The Amazing Rosie and I have just completed our annual school shopping spree. As her grandmother, it is my privilege to buy the things her mother knows are not sensible. Or cost effective. Gap cargo pants she'll outgrow before the Visa bill arrives. Leather clogs she'll have to remember not to wear on gym day. Dry-clean-only sweaters.
We lunched at her favorite fancy restaurant, spent too much money and had too much fun. The next day's depression was not due to buyer's remorse. It was because the beginning of school signals the end of summer.
And summer, as any right-minded person knows, is the best time of the year. First of all, hot is better than cold. This is why people buy time-share condos in Florida and Arizona instead of Pennsylvania and Illinois. It's why we travel to the beaches of Aruba instead of Newfoundland.
You can have your fall foliage and snowflakes and spring flowers. I'll take summer any day. Bare feet. Adirondack chairs. Soft ice cream. Baseball. Convertibles. Lightning bugs. Shorts. Porches. Cold adult beverages in long-necked bottles. Root beer floats. Church socials. Politicians on hiatus. The aroma of newly mown grass. Sandals. Trashy beach novels. The way you feel when you get up for work and it's already light and it's still light when you come home at night.
The first official day of summer this year was June 21 when the Northern Hemisphere received its maximum amount of solar radiation for the entire year. This day should be renamed Suspicious Mole Day. The first real day of summer, as any kid and any kid's parent knows, is when the school year ends.
Likewise, the first day of autumn is when they drain the public pools and make you fill your backpack with markers and notebooks. Or whatever they're calling school supplies these days. They probably have something a lot more sophisticated than the white paste that was a staple when I climbed on the school bus wearing saddle shoes and a whiny, end-of-summer expression. (Glitter glue, Yu-Gi-Oh cards and makeup spring to mind.)
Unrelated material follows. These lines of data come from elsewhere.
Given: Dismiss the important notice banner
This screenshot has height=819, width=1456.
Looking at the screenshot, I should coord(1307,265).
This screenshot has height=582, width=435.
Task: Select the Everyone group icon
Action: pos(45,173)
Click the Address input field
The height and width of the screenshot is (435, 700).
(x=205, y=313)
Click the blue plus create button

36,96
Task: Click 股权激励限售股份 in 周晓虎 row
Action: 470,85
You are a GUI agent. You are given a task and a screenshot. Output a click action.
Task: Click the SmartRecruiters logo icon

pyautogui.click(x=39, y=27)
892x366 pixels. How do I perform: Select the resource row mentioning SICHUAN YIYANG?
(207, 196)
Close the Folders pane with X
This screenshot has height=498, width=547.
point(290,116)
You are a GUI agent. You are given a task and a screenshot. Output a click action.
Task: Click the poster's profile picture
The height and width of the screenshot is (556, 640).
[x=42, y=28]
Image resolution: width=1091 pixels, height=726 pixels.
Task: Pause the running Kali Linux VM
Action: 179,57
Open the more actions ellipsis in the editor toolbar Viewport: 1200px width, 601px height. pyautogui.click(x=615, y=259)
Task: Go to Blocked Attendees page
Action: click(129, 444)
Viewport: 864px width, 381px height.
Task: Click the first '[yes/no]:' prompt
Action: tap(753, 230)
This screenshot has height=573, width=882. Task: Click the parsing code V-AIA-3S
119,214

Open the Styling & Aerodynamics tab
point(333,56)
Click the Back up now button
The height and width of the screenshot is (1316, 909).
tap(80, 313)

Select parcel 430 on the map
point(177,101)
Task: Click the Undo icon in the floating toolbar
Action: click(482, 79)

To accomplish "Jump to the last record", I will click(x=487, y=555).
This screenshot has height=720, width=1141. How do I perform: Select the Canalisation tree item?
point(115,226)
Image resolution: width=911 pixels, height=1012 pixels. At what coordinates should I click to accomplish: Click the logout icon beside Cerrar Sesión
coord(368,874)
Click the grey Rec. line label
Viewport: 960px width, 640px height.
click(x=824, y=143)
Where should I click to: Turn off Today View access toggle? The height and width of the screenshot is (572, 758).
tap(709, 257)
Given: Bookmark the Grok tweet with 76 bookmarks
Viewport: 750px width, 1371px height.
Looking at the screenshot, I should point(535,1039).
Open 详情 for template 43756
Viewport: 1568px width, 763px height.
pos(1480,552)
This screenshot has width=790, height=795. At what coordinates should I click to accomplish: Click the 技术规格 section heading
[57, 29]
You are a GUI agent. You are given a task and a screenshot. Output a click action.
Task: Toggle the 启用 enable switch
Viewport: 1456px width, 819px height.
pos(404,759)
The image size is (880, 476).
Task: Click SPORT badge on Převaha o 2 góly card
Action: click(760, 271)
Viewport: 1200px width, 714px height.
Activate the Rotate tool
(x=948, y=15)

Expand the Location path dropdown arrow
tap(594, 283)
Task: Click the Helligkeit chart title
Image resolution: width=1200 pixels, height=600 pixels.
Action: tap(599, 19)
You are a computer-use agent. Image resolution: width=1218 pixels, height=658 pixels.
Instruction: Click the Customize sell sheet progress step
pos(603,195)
The official first day of autumn is toward the end of September - the 23rd this year - when day and night are supposedly 12 hours long. By then, of course the bloom is long since off the summer. Car pools are in place to ferry children to organized fun because the automatic fun of sleeping late and sitting under a tree with a book that is not required reading is over.
Summer was painfully short this year and the beginning was intolerably soggy. We deserve an extension. Instead, some local kids already have been in school for a week.
Much has been said and written - some of it by me - about why it makes sense to use our schools all year long. Three out of four mothers of school-age children work outside the home. Kids no longer have to hitch old Dobbin to the plow and help with the farming. At least, city kids don't. So, if they are no longer needed to bale hay, bounce around behind a manure spreader or pinch boll weevils, why aren't they hitched up to something like, say, an education.
Still, speaking as a former kid, I wish we'd have year-round summer instead.